Filme do Dia: Na Captura dos Friedmans (2003), Andrew Jarecki
Na Captura dos
Friedmans (Capturing the Friedmans,
EUA, 2003). Direção: Andrew Jarecki. Fotografia: Adolfo Doring. Música: Andrea
Morricone. Montagem: Richard Hankin. Dir. de arte: Nava Lubelski.
Em 1988, um conceituado físico
norte-americano, Arnold Friedman, se torna alvo de denúncias de abuso sexual
por parte de alunos de um curso de informática do qual era professor, após a
Polícia ter encontrado em sua casa revistas de pedofilia. A grande virtude do
documentário de Jarecki é o de expressar o poder das imagens e sua capacidade
de estimular julgamentos precipitados não através de um discurso convencional
que explicite oralmente tal fato, mas em sua própria estrutura. Inicialmente,
somos levados pelas evidências de policiais, imprensa e depoimentos de
ex-alunos do curso a acreditar que Friedman realmente praticava orgias absurdas
e coletivas em sua casa, com a colaboração do filho Jesse. Posteriormente, o
que parece seguro se esvanece no ar, quando a jornalista investigativa Debbie
Nathan, simplesmente se surpreende com o fato de ninguém ter atentado para que nenhum dos jovens, até o início da investigação policial, terem
relatado nada aos seus pais ou terem apresentado sequelas físicas dos abusos,
assim como a Polícia ter iniciado sua linha investigativa sem contar com exames
de corpo delito das supostas vítimas. De criminoso Friedman temporariamente se
transforma em mais uma vítima da imprensa. Porém, num terceiro momento o filme
contrabalança sua presumida inocência no caso das aulas particulares com a
declaração do próprio Friedman de que praticara abuso sexual com duas crianças,
além de enviar uma longa carta para Debbie Nathan, no qual apresenta uma
juventude atormentada por um sentimento homossexual frustrado em relações
ocasionais. Condenado e preso, Arnold suicida-se na prisão, beneficiando o
filho que também foi preso, em um julgamento posterior, com uma apólice de
250.000 dólares. Todas as três etapas são acompanhadas por um farto material,
em sua maior parte propiciado pelos vídeos e áudios domésticos gravados pelos
próprios filhos de Arnold, e, igualmente, por filmagens em super-8 da família,
quando os filhos ainda eram crianças. Os filhos ficam mais próximos do pai que
da mãe, Elaine, por acreditarem que ela não apoiou o suficiente o marido.
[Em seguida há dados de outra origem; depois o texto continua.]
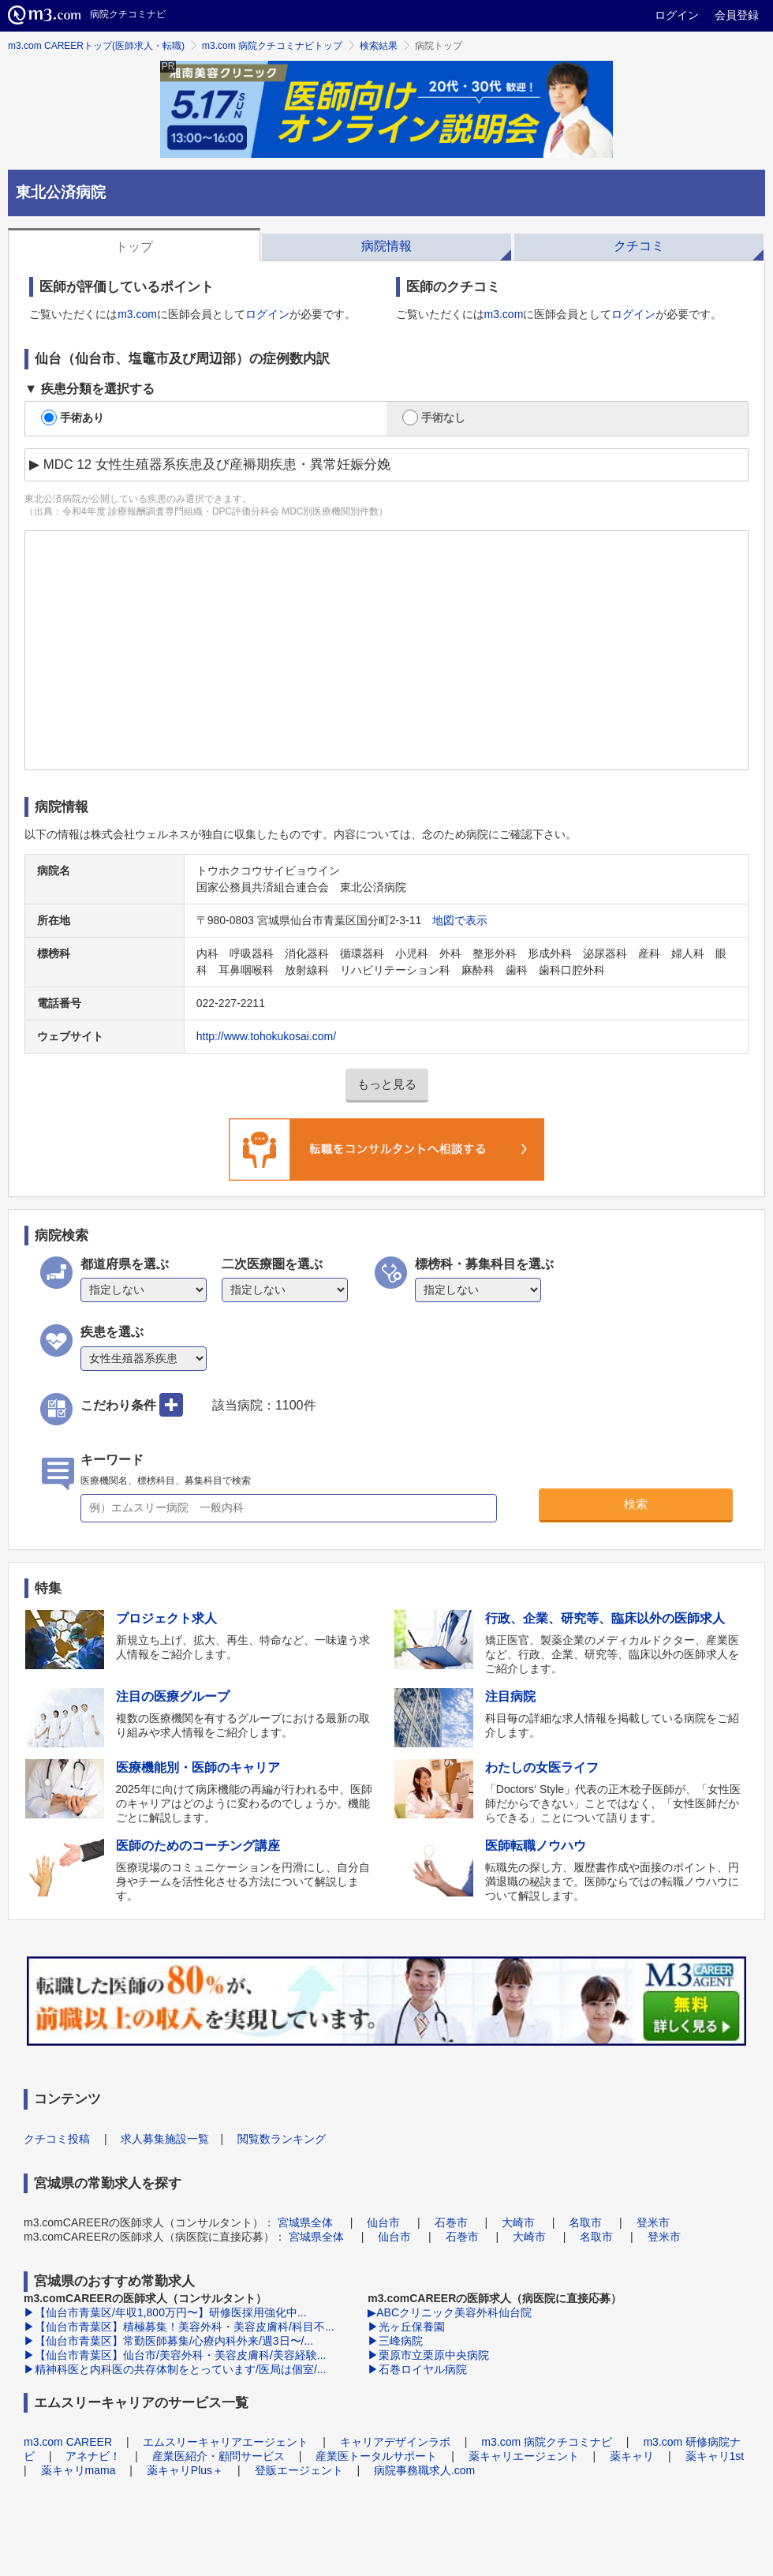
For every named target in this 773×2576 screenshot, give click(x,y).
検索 (636, 1504)
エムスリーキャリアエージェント (225, 2442)
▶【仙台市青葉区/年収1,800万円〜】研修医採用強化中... (165, 2312)
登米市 (653, 2222)
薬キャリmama (78, 2470)
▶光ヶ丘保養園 (406, 2326)
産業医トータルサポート (376, 2456)
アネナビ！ (93, 2456)
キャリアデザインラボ (395, 2442)
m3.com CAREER (68, 2442)
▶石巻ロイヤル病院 (417, 2369)
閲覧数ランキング (281, 2138)
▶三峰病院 (395, 2340)
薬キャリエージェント (524, 2456)
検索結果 (379, 45)
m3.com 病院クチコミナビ (546, 2442)
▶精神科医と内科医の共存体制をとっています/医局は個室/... (175, 2369)
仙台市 (383, 2222)
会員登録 (737, 15)
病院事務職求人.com (424, 2470)
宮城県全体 (305, 2222)
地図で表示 (459, 920)
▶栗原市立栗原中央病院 (428, 2355)
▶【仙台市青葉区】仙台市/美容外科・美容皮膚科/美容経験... (175, 2355)
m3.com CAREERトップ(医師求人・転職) (96, 45)
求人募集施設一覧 (165, 2138)
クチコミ (639, 246)
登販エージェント (299, 2470)
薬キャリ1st (715, 2456)
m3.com (137, 314)
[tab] (134, 244)
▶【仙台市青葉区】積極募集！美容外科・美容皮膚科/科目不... (179, 2326)
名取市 (585, 2222)
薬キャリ (632, 2456)
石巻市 (451, 2222)
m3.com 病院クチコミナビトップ (272, 45)
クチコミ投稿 (57, 2138)
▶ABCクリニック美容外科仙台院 (450, 2312)
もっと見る (386, 1084)
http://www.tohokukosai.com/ (266, 1036)
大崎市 (518, 2222)
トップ (134, 246)
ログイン (677, 15)
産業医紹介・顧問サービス (218, 2456)
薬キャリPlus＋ (185, 2470)
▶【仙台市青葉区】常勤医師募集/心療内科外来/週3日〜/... (168, 2340)
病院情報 (386, 246)
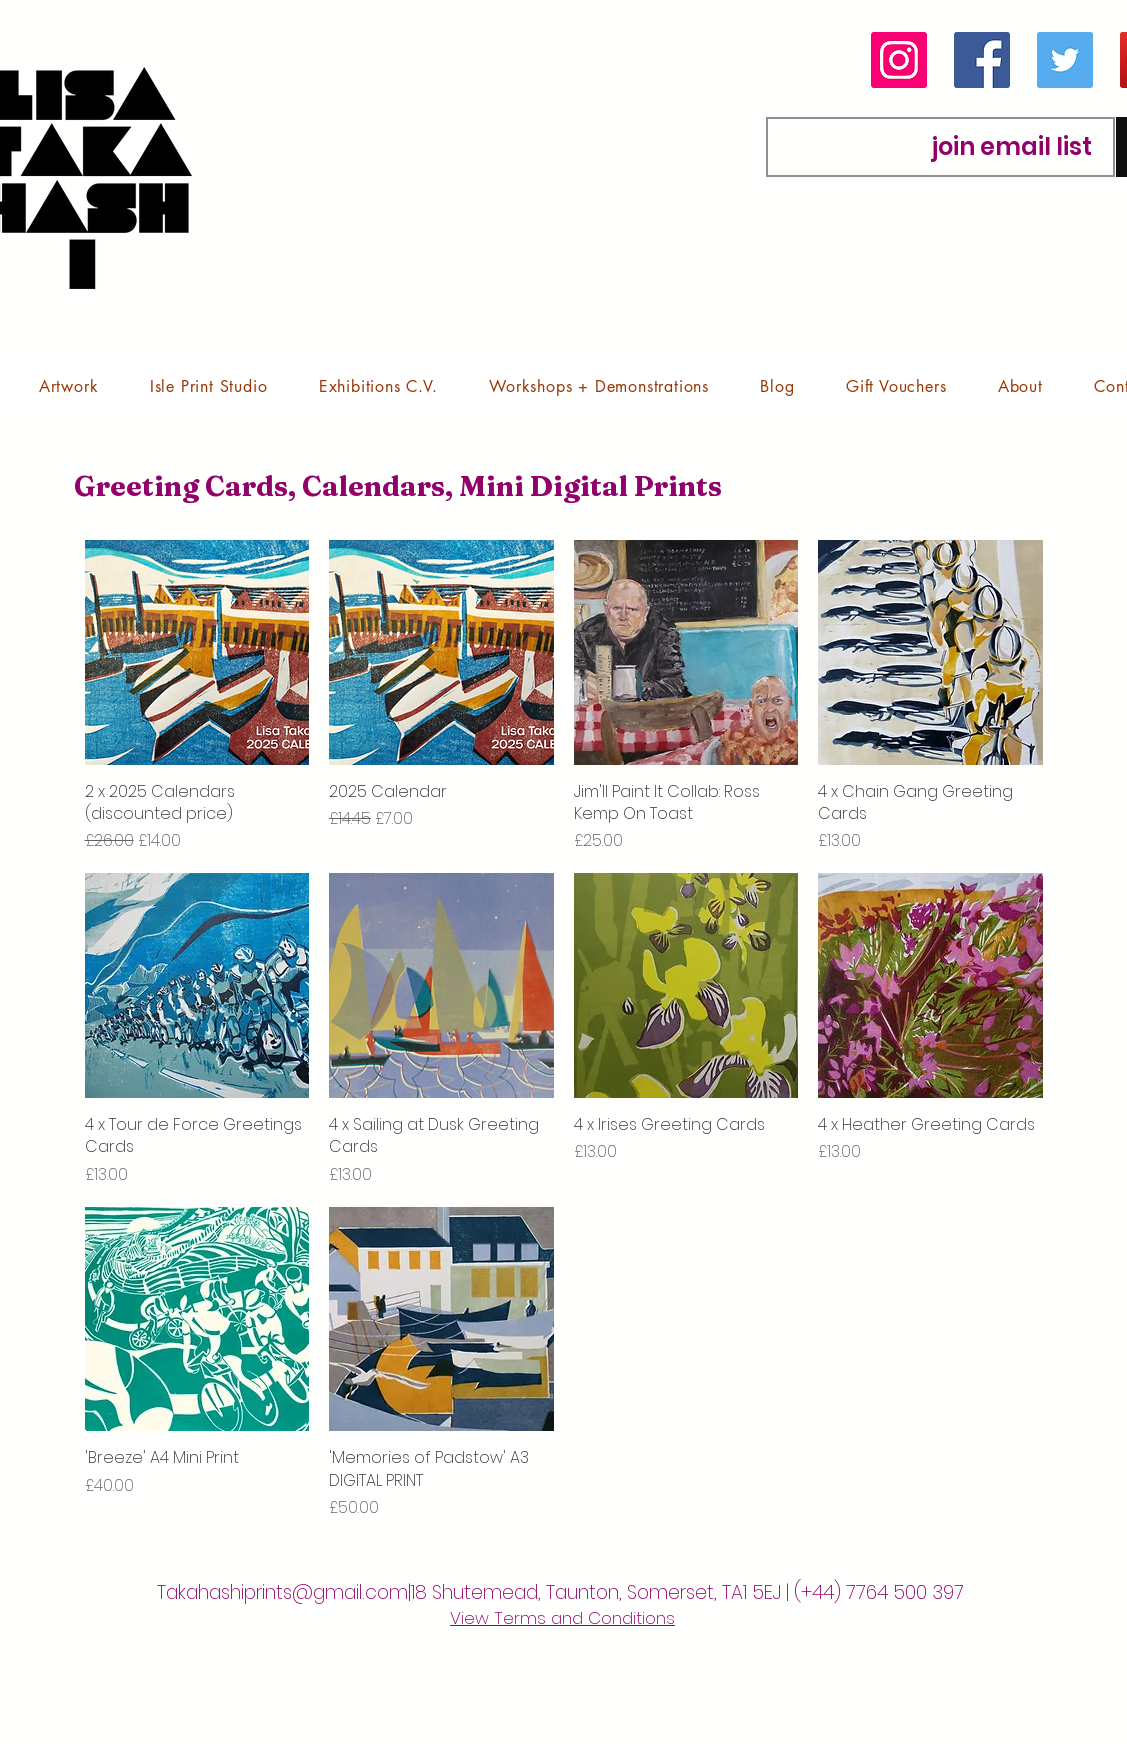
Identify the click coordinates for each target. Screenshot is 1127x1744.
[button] (68, 386)
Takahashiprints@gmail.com (282, 1592)
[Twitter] (1065, 60)
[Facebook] (982, 60)
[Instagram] (899, 60)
Elaine rebate afirmando que a hostilidade dos filhos contra ela provinha de um
vínculo de brincadeiras e amizade bastante peculiares que uniam os filhos com o
pai e a afastavam de qualquer possibilidade de interação no grupo. Não menos
destacada em sua estrutura, numa época em que muitos filmes de ficção são
influenciados pelo gênero documental, é sua explícita incorporação de uma
estrutura ficcional para trabalhar com um material por vezes extremamente
pessoal (tal e qual 33, de Kiko
Goifman), transformando um drama real em um verdadeiro melodrama familiar
(acentuado pela apresentação dos personagens no início ou do resumo final da
situação na qual se encontram à época da produção do filme, tipicamente nos
moldes do cinema de ficção). A diversidade de percepções sobre o acontecido por
parte dos membros individuais da família, imprensa, polícia e pessoas próximas
faz com que, mesmo se tendo uma versão final aproximadamente correta (Arnold
era um pedófilo, mas inocente da acusação de abuso dos estudantes), nunca se
chegue ao mesmo sentido, quanto às muitas particularidades do caso. Um dos
momentos mais evidentes quanto a isso é a acusação posterior de Jesse de que
fora vítima do próprio pai quando criança, no qual a montagem alternada
contrapõe sua fala afirmando que fora uma mera estratégia de seu advogado,
Peter Panaro, enquanto Panaro afirma que o próprio Jesse, muito emocionado, lhe
confessara tudo. Independentemente de seus méritos, o filme apresenta também
uma grande dose de narcisismo por parte dos membros da família, que chegam a
apresentar muitas cenas íntimas de seus próprios momentos difíceis, num grau de
exposição dificilmente crível – nesse sentido, novamente próximo do filme de
Goifman - para pessoas que durante tanto tempo foram vítimas dos próprios
holofotes da imprensa. HBO Documentary/Notorious Pictures. 107 minutos.